Song recommendations with C# Reactive Extensions by Mark Seemann
Observables as small Recawr Sandwiches.
This article is part of a series titled Alternative ways to design with functional programming. In the previous article in the series, you read some general reflections on a pipes-and-filters architecture. This article gives an example in C#.
The code shown here is from the rx branch of the example code Git repository. As the name implies, it uses ReactiveX, also known as Reactive Extensions for .NET.

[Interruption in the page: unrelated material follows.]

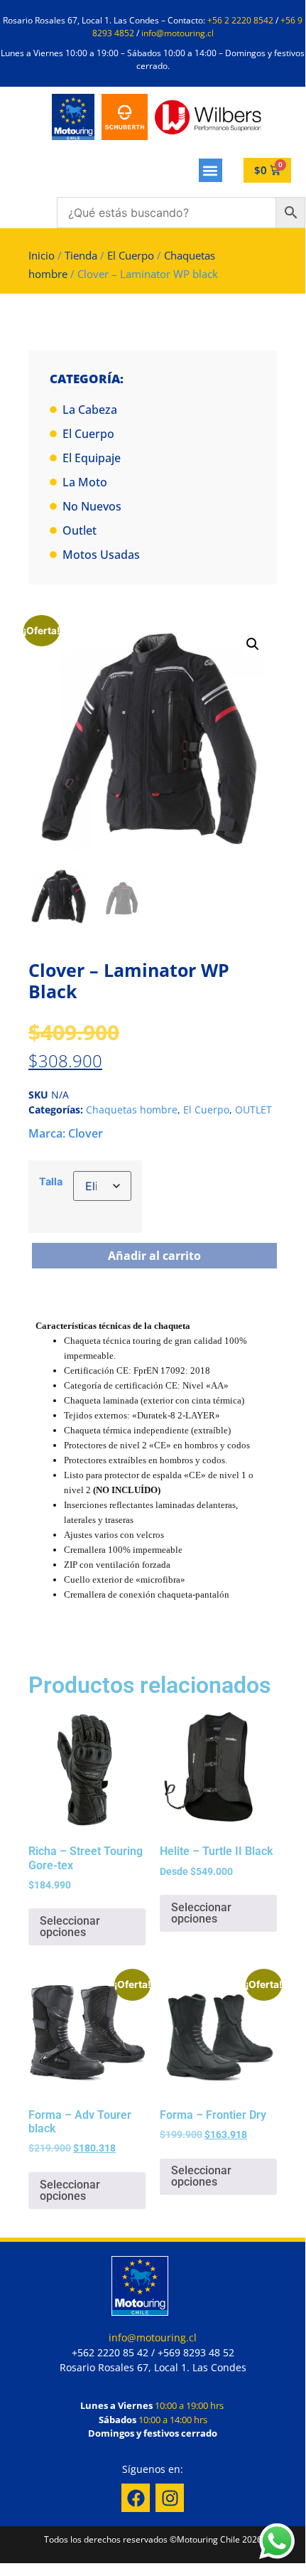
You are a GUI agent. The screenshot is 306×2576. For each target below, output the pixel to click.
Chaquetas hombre (131, 1109)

To be honest, when refactoring an algorithm that's originally based on sequences of data, there's nothing particularly reactive going on here. You may, therefore, argue that it's a poor fit for this kind of architecture. Be that as it may, keep in mind that the example code in reality runs for about ten minutes, so moving towards an architecture that supports progress reporting or cancellation may not be entirely inappropriate.
The advantage of using Reactive Extensions for this particular example is that, compared to full message-bus-based frameworks, it offers a lightweight developer experience, which enables us to focus on the essentials of the architecture.
Handle own scrobbles #
We'll start with the part of the process that finds the user's own top scrobbles. Please consult with Oleksii Holub's original article, or my article on characterizing the implementation, if you need a refresher.
When using Reactive Extensions, should we model this part as IObservable<T> or IObserver<T>?
Once you recall that IObservable<T>
, being a monad, is eminently composable, the choice is clear. The IObserver<T>
interface, on the other hand, gives rise to a contravariant functor, but since that abstraction has weaker language support, we should go with the monad.
We can start by declaring the type and its initializer:
public sealed class HandleOwnScrobblesObservable : IObservable<Scrobble> { private readonly string userName; private readonly SongService _songService; public HandleOwnScrobblesObservable(string userName, SongService songService) { this.userName = userName; _songService = songService; } // Implementation goes here...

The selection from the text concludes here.